Nepal festivities ring hollow for families mourning dead protesters

KATHMANDU (Reuters) -Amid the lights, kite-flying and gatherings to celebrate Nepal’s 15-day festival of Dashain this year, the homes of families such as the Chaulagains are shrouded in grief for their son, killed in the country’s worst civil unrest in recent memory.

“Dashain is supposed to be filled with happiness, but this year I only feel sadness,” said 53-year-old Ganesh Prasad Chaulagain, who lost his son, Shreeyam, 18, in the political turmoil that convulsed the Himalayan nation last month.

He was speaking in the echoing silence of the family’s home in Kathmandu, the capital, as music and the scent of festival feasts filled the surrounding streets.

The high school student was shot in the head on September 8 near parliament after he joined in a peaceful anti-graft protest that spiralled into a two-day episode of violence.

Nepal is slowly emerging from violence triggered by its so-called Gen-Z protests by young people enraged at a lack of jobs and perceived political indifference that killed 74 and ushered in a new interim government.

Reuters has reported that at least 33 of the demonstrators killed in the anti-graft protests were hit by “live bullets” fired from “high-velocity firearms”.

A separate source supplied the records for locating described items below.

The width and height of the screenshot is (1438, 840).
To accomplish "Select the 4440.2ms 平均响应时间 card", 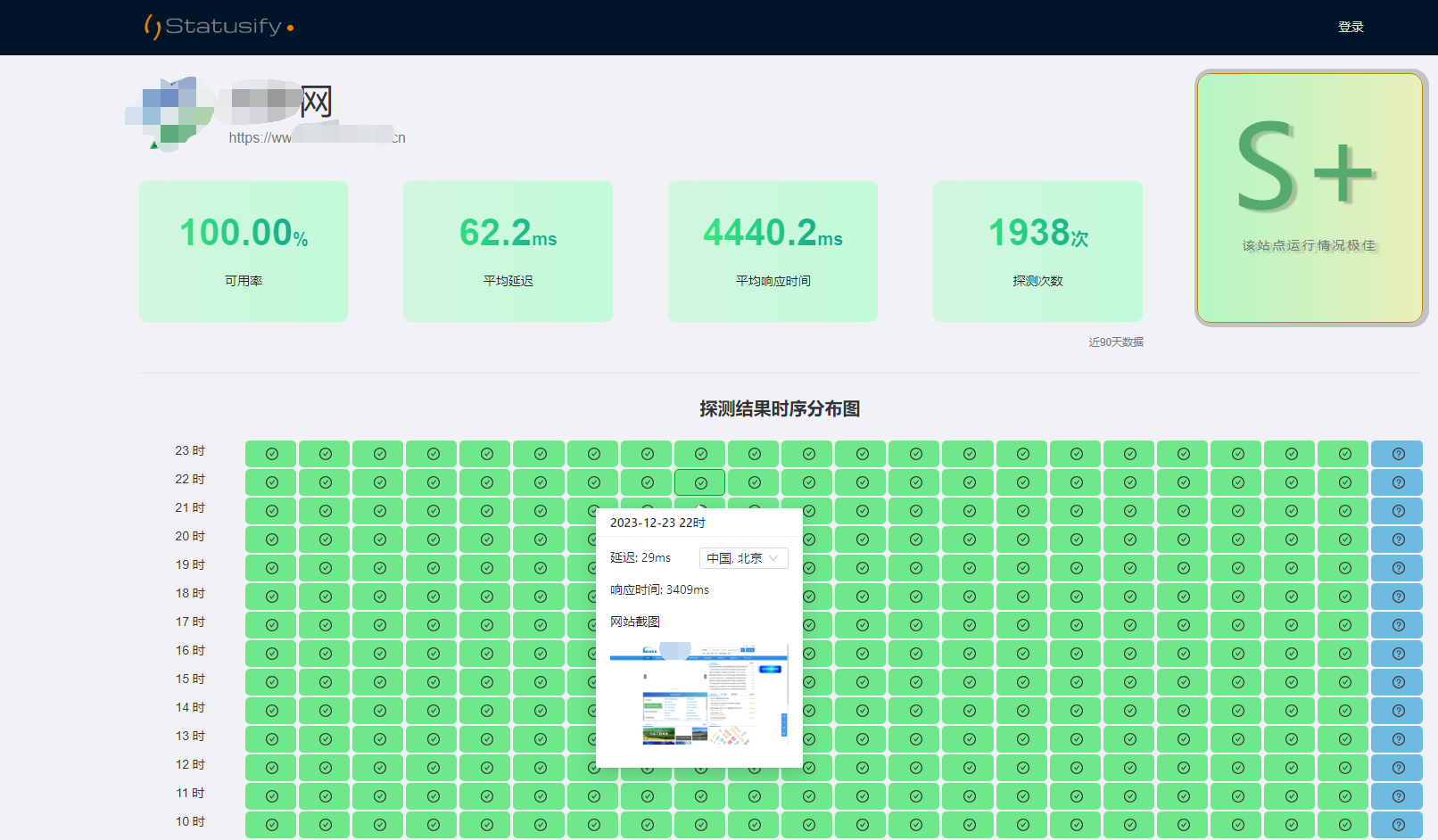I will pos(773,251).
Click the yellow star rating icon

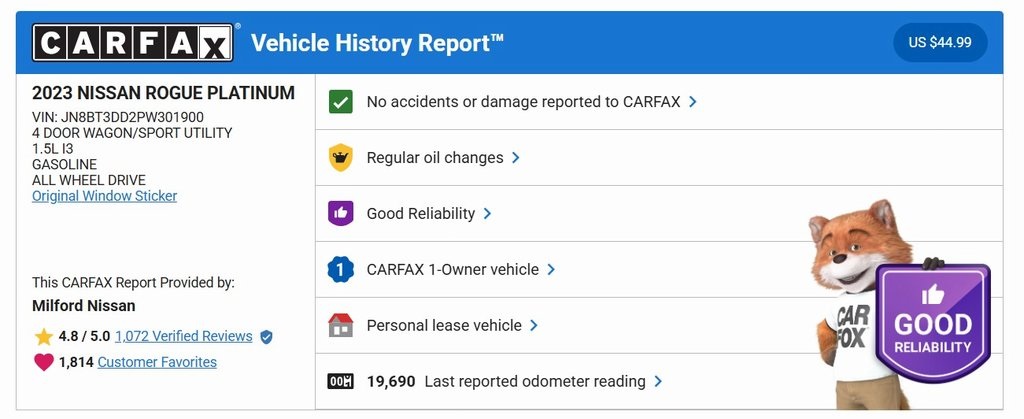(43, 337)
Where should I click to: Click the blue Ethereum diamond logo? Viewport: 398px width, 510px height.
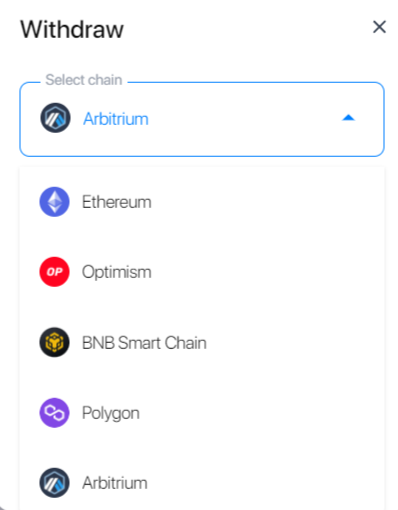pos(54,202)
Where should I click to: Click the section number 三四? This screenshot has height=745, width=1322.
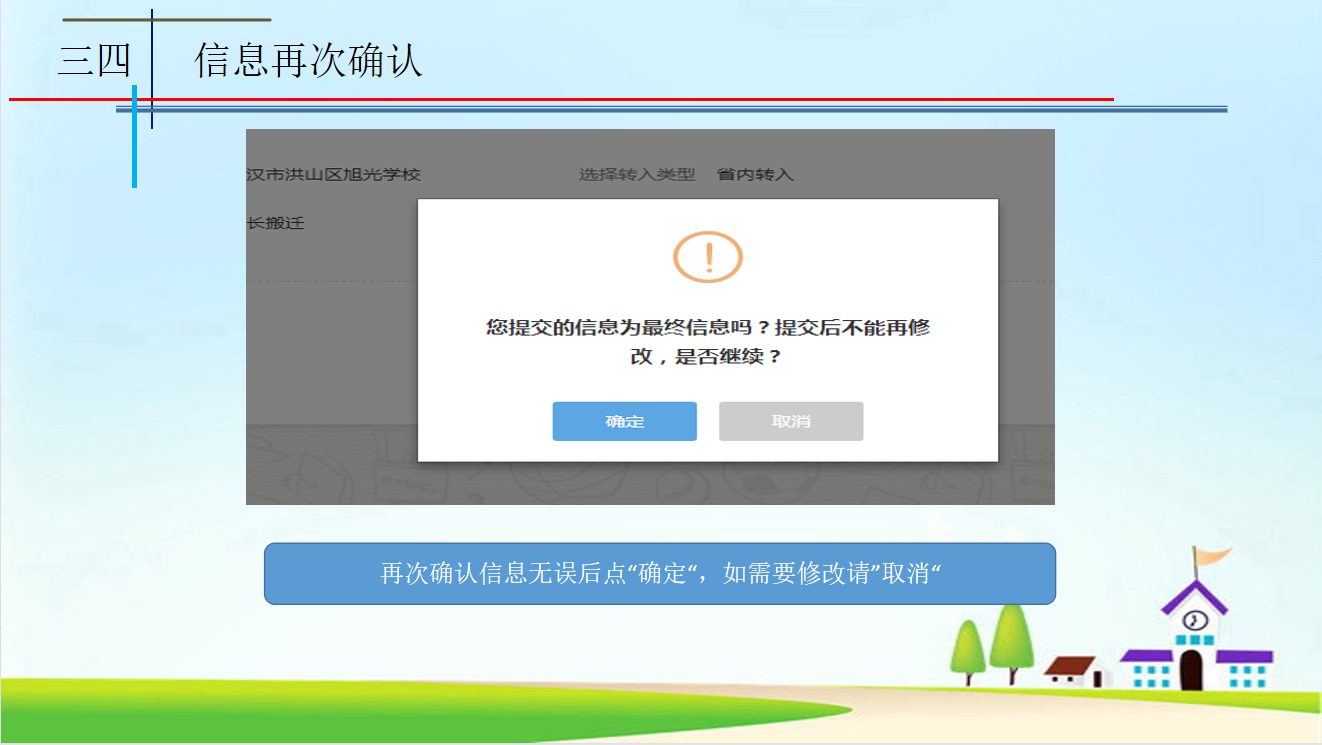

Like many in mountainous Nepal, the Chaulagains lived on a slender monthly household income, in their case less than $200.

But they ensured Shreeyam received an education, setting their sights on his finding a job overseas, perhaps in a country such as Germany, to ease their financial burden in coming years.

The median age in Nepal is about 25 years, but a lack of jobs has forced nearly a third of its young people to leave home in search of a livelihood that ensures economic security.

Matters have not been made easier by Nepal’s unstable politics, with 14 changes of government in less than two decades.

After the protests, 73-year-old former chief justice Sushila Karki was appointed as interim prime minister to prepare for elections set for March 5, but experts say the task is challenging.

Now the Chaulagains, and the relatives of others killed in the protests, are demanding regular economic support from the government, rather than just a one-time compensation payment.

“Ritually, we can’t celebrate this year, but even in the coming years, Dashain will never be the same for us,” said the father of the dead Shreeyam.